_Problem to work on_
When you transcribe the listing, keep each line exact and drop the pictures.
=== Excerpted data ===
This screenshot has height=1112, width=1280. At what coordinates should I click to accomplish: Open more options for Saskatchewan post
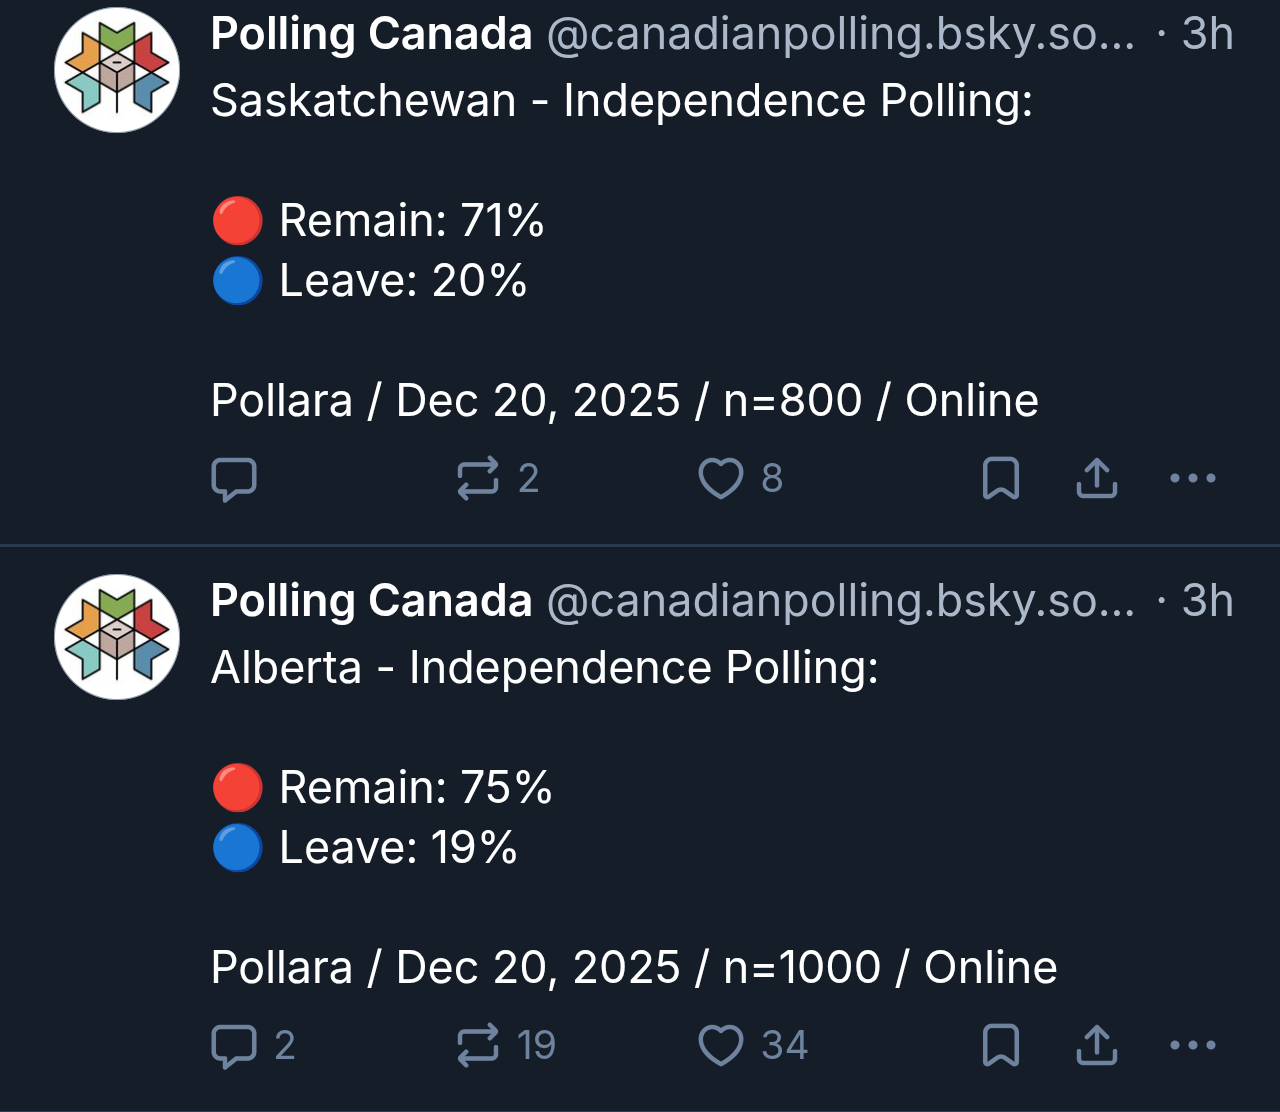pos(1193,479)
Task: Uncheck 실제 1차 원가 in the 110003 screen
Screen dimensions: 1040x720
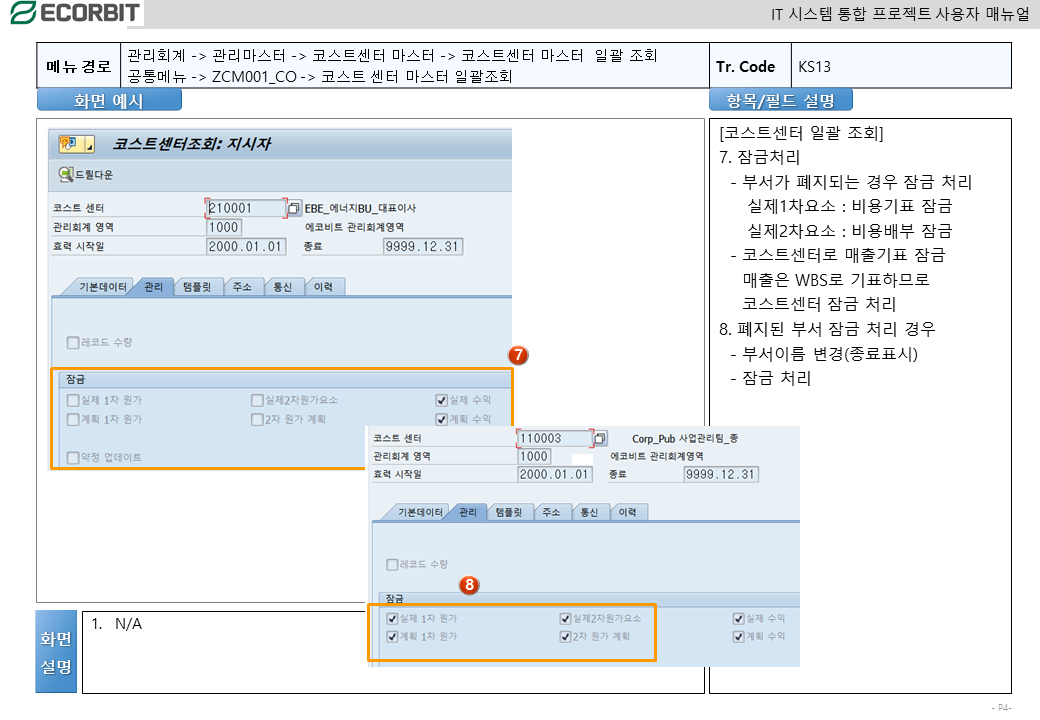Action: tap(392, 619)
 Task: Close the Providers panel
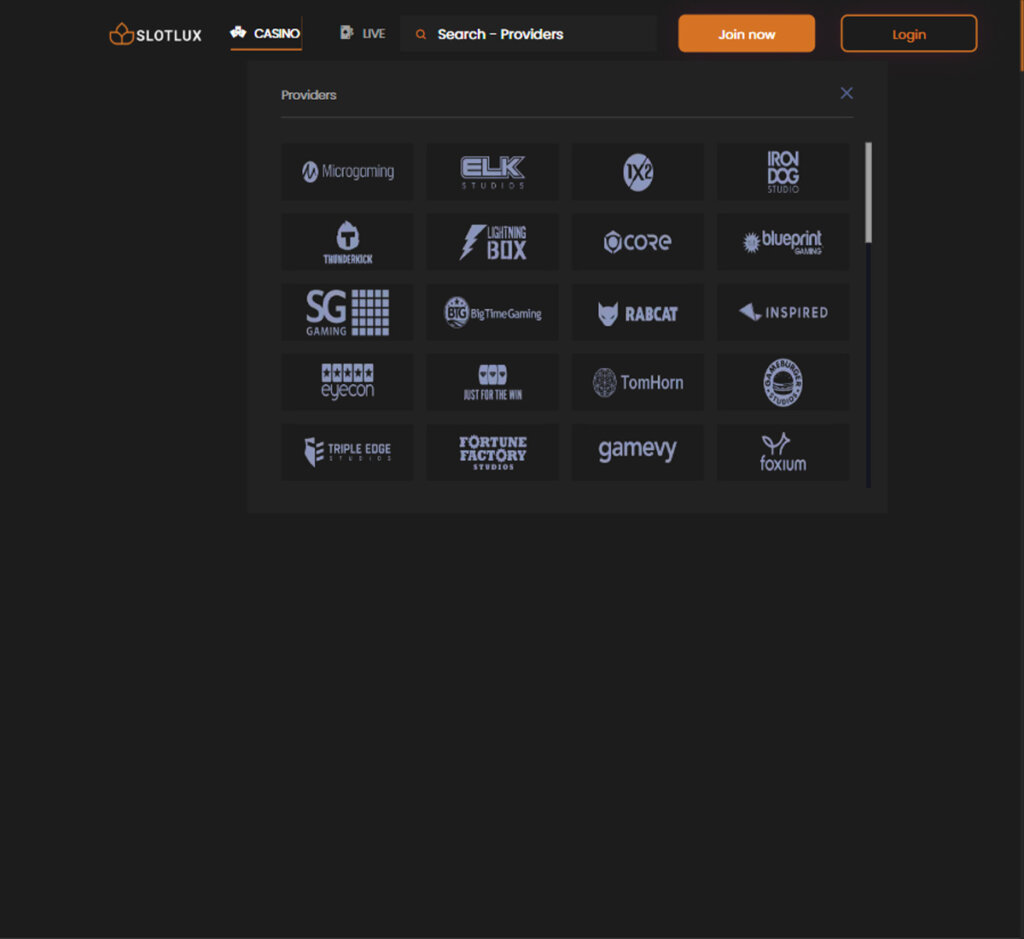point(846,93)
===
_Completed task_
This screenshot has height=1112, width=1280. At what coordinates should I click to accomplish: Open more options for Saskatchewan post
pos(1193,479)
Task: Uncheck 실제 1차 원가 in the 110003 screen
Screen dimensions: 1040x720
Action: tap(392, 619)
 Task: Close the Providers panel
point(846,93)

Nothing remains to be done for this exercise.